Wall Street was expecting Amazon to report second quarter earnings of $1.02 a share on revenue of $148.76 billion.

Recent:

Indeed, Amazon's e-commerce business was mixed in the second quarter. North American e-commerce sales were $90 billion, up 9% from a year ago. International e-commerce revenue was up 7%. North American e-commerce operating income was $5.1 billion and international operating income was $300 million.

Amazon CEO Andy Jassy said in a statement that AWS growth was reaccelerating. Jassy added that enterprises were modernizing infrastructure on AWS and leveraging genAI services.

For the third quarter, Amazon projected revenue between $154 billion to $158.5 billion, up 8% to 11%. Operating income will be between $11.5 billion to $15 billion.
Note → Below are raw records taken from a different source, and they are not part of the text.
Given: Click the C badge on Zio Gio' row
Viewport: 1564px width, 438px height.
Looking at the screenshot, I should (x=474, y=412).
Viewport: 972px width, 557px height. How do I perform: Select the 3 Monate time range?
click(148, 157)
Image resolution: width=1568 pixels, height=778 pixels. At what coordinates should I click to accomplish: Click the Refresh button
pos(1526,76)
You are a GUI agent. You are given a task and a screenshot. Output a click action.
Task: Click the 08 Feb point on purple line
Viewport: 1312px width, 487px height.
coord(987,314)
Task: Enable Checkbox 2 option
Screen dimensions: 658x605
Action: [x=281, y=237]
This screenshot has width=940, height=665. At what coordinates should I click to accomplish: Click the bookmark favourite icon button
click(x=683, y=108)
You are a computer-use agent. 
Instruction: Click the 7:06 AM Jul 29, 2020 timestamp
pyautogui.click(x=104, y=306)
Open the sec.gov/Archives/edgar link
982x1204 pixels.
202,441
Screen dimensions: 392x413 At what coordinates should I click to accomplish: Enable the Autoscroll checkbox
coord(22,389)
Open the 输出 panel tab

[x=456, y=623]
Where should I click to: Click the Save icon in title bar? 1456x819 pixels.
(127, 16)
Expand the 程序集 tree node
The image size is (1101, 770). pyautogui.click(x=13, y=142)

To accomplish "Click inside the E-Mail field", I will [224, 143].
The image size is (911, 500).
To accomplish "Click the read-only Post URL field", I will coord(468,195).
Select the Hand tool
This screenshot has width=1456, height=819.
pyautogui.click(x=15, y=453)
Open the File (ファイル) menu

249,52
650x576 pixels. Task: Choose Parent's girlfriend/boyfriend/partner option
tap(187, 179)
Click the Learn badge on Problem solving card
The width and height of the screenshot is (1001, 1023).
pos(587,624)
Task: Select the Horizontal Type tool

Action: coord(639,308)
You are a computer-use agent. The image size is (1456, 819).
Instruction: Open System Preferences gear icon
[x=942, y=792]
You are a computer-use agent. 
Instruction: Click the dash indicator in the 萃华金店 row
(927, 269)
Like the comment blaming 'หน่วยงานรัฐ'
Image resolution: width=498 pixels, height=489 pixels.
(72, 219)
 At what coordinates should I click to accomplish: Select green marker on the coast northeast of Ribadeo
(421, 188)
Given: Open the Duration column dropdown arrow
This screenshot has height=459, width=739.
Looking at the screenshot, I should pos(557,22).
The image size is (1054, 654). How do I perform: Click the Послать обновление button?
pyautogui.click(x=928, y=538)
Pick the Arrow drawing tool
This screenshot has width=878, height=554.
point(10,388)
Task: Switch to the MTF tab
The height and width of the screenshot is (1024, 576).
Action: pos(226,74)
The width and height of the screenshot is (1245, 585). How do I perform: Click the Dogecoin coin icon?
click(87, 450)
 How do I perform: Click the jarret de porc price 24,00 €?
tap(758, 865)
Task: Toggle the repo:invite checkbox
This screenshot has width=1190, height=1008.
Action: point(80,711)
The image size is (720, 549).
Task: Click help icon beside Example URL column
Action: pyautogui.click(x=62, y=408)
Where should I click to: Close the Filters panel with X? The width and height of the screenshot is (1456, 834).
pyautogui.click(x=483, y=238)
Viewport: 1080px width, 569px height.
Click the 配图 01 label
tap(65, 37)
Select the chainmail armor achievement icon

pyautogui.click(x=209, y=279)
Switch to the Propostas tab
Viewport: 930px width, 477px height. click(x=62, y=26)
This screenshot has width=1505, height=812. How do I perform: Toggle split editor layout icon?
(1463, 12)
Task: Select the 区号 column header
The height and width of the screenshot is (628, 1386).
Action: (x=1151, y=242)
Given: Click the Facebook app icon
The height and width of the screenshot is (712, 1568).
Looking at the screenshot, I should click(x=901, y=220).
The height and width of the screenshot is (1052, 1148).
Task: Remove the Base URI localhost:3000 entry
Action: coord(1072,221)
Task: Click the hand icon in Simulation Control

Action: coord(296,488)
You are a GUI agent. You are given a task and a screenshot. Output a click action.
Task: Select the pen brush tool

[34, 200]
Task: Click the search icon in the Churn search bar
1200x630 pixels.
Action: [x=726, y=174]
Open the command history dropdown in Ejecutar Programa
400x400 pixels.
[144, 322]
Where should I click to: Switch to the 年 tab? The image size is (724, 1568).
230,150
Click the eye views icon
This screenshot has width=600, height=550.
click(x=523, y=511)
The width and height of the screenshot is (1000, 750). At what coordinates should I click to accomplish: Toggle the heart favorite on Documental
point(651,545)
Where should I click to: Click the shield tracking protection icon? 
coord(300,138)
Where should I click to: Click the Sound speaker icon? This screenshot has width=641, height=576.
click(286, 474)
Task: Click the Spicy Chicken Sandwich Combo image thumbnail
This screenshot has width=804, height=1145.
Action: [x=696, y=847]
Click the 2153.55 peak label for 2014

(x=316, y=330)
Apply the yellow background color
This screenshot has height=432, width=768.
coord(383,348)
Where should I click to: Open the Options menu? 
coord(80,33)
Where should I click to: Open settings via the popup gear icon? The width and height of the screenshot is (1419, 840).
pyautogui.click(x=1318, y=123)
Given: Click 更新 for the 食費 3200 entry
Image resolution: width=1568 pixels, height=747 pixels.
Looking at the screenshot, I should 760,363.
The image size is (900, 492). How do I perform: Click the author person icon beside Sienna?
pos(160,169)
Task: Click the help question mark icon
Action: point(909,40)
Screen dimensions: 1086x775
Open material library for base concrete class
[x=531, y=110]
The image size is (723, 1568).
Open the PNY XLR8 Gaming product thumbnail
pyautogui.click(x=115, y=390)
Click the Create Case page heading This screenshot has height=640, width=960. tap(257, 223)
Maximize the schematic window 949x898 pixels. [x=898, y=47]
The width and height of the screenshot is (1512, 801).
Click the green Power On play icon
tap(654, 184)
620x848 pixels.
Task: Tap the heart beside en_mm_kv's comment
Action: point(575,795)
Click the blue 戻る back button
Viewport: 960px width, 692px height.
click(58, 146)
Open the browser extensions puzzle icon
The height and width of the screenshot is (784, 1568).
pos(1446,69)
Jassy spent a good chunk of the earnings conference call talking about AWS. He said:

  • "We're continuing to see three macro trends drive AWS growth. First, companies that completed significant majority of their cost optimization efforts are focused again on new efforts. Second, companies are spending their energy again on modernizing their infrastructure and moving from on premises infrastructure to the cloud. 
  • And third, builders and companies of all sizes are excited about leveraging AI. Our AI business continues to grow dramatically with a multi-billion dollar revenue run rate despite with our unique approach and offerings."
  • "We've heard loud and clear from customers that they relish better price performance. It's why we've invested in our own custom silicon in for training and inference with very compelling price performance. We're seeing significant demand for these chips."
  • "We're continuing to see strong adoption of Amazon Q."
  • "We remain very bullish on the medium to long term impact of AI in every business we know and can imagine. The progress may not be one straight line for companies. Generative AI especially is quite iterative and companies have to build muscle around the best way to solve actual customer problems. But we see so much potential change customer experiences."

Constellation Research analyst Holger Mueller said:

"AWS had a good quarter and revitalized growth, fueled by the demand for AI. The most remarkable part of the quarter is that AWS was able to deliver that revenue with practically constant operating expenses. Given the nature of the AWS business this can only be achieved by consuming some of the overinvestment that AWS (and it's competitors) do. As AWS invests the whole year to be ready for Black Friday, this will add interesting question into its investments into capacity. For sure all eyes will be on Q3 and the ratio of revenue growth to expenses."